To ensure their findings were specific to drug seeking and not just general reward seeking, Cowan’s lab repeated the same experiment, but used sucrose instead of heroin. Sucrose is a simple sugar that rats like to consume and serves as a natural reward.
“There was absolutely no effect of HDAC5 on sucrose seeking behavior,” Cowan said. “So it appears that addictive drugs, such as cocaine and heroin, engage HDAC5 in a way that is separate from our natural reward learning and memory process.”
After observing the effects of HDAC5 on drug-seeking behavior, Cowan’s lab examined which genes HDAC5 actually controlled.
“We found hundreds of genes affected by HDAC5,” Cowan said. “But a large number of the genes are linked to ion channels that influence the excitability of neuronal cells in the brain.”
Rats with higher levels of HDAC5 had much fewer excitable neurons than those with low HDAC5, showing that the enzyme has a suppressive effect.
“The suppression of HDAC5 firing is likely an important underlying mechanism that controls the formation and strength of drug-associated memories,” Cowan said.
With a better understanding at the molecular level of drug addiction and return to drug use, scientists and clinicians can develop targeted therapies to treat addiction. Future studies in Cowan’s lab aim to use HDAC5 to make the road to recovery less challenging.
“We’ve discovered a mechanism in the brain that controls the formation and maintenance of really powerful and enduring drug-cue associations,” Cowan said. “We want to translate these findings into the clinic and help people with substance use disorders by reducing their vulnerability to return to regular drug use.”
About this news about epigenetics and opioid addiction research
Author: Press Office
Source: Medical University of South Carolina
Contact: Press Service – Medical University of South Carolina
Image: The image is in the public domain
Original research: Closed access.
“Epigenetic function during heroin self-administration regulates future relapse-associated behavior in a cell-type-specific manner” by Ethan M. Anderson et al. PNAS
Epigenetic function during heroin self-administration controls future relapse-associated behavior in a cell-type-specific manner
Opioid use produces persistent associations between drug enhancement/euphoria and discrete or diffuse cues in the drug-using environment.

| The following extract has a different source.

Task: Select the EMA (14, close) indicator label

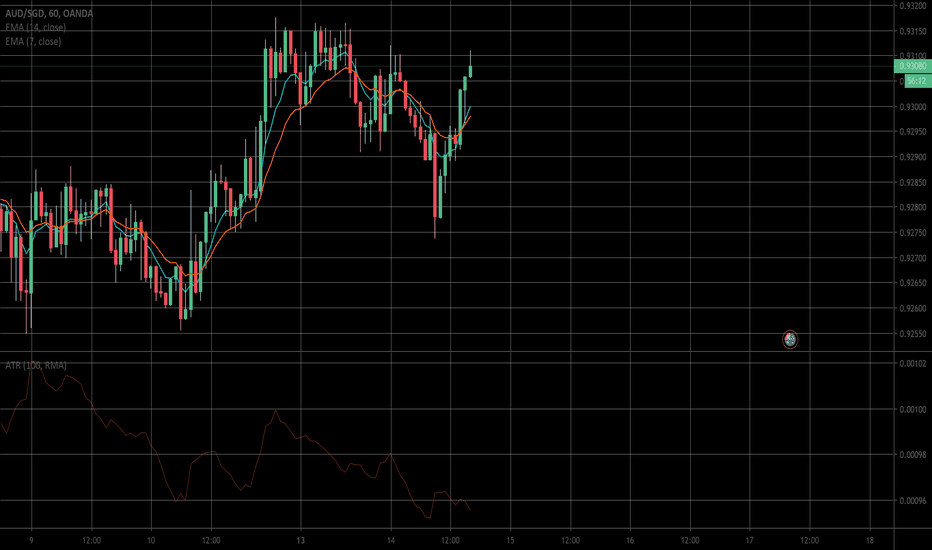Action: [35, 27]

These powerful associations can trigger relapse in individuals recovering from opioid use disorder (OLD).
Here we sought to determine whether the epigenetic enzyme, histone deacetylase 5 (HDAC5), regulates relapse-associated behavior in an animal model of OUD.

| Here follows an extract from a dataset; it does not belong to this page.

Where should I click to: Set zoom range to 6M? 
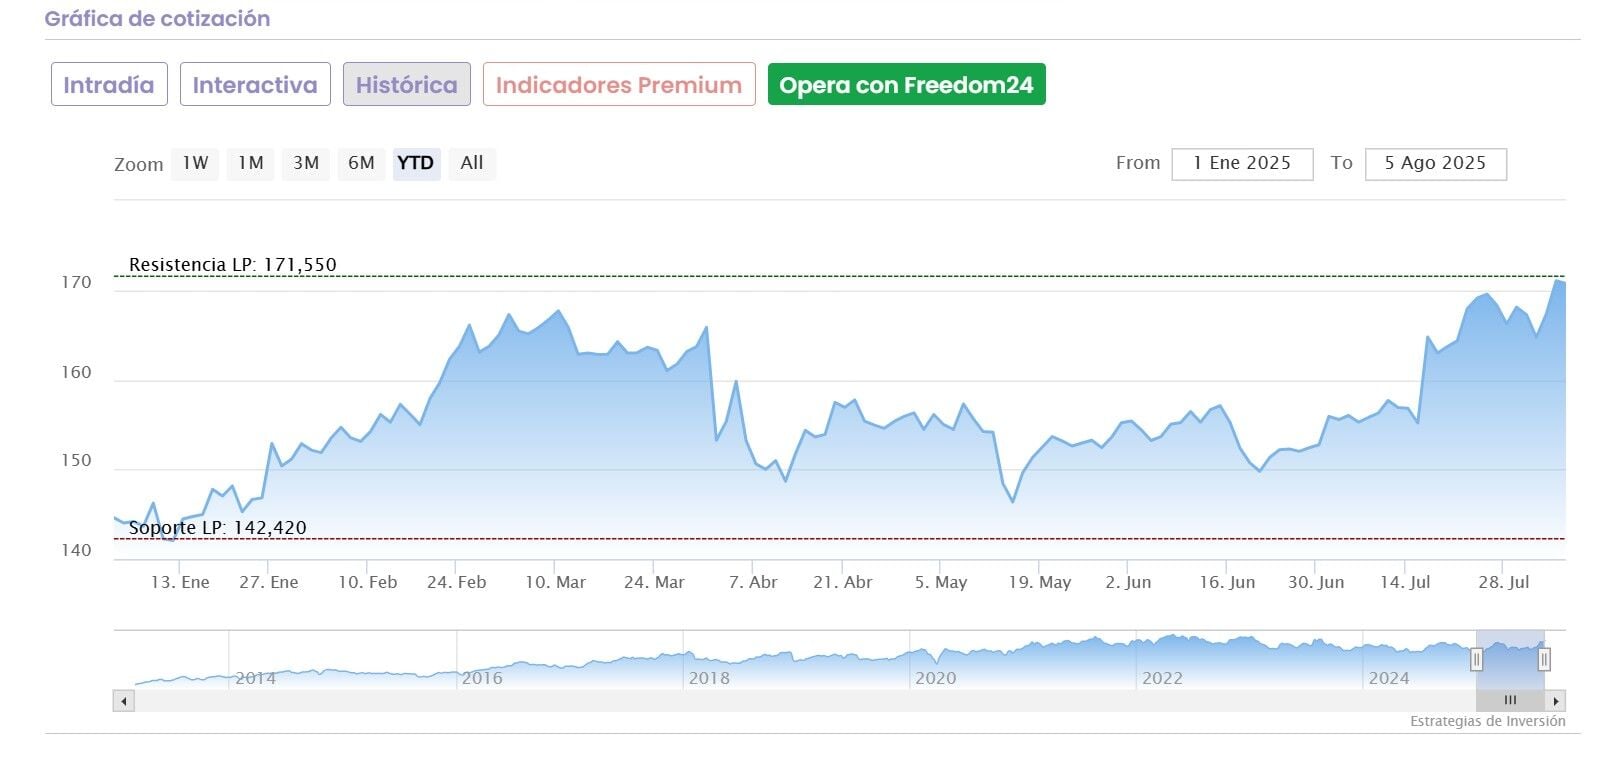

We examined the effects of nucleus accumbens (NAc) HDAC5 on both heroin and sucrose-seeking behaviors using operant self-administration paradigms. We used cre-dependent viral-mediated approaches to investigate the cell-type-specific effects of HDAC5 on heroin-seeking behavior, gene expression, and medium spiny neuron (MSN) cell and synaptic physiology.
We found that NAc HDAC5 functions during the acquisition phase of heroin self-administration to limit future relapse-associated behavior. In addition, overexpressing HDAC5 in the NAc suppressed context-associated and restored heroin seeking, but did not alter sucrose seeking.
We also found that HDAC5 functions within MSNs expressing the dopamine D1 receptor to suppress cue-induced heroin seeking, and within MSNs expressing the dopamine D2 receptor to suppress drug heroin seeking.
In assessing cell type-specific transcriptomics, we found that HDAC5 reduced the expression of multiple ion transporter genes in both D1 and D2 MSNs. Consistent with this observation, HDAC5 also caused a decrease in rate of fire in both MSN classes.
These findings revealed roles for HDAC5 during active heroin use in both D1 and D2 MSNs to limit various triggers of drug-seeking behavior.
Together, our results suggest that HDAC5 might limit relapse vulnerability through regulation of ion channel gene expression and suppression of MSN firing rates during active heroin use.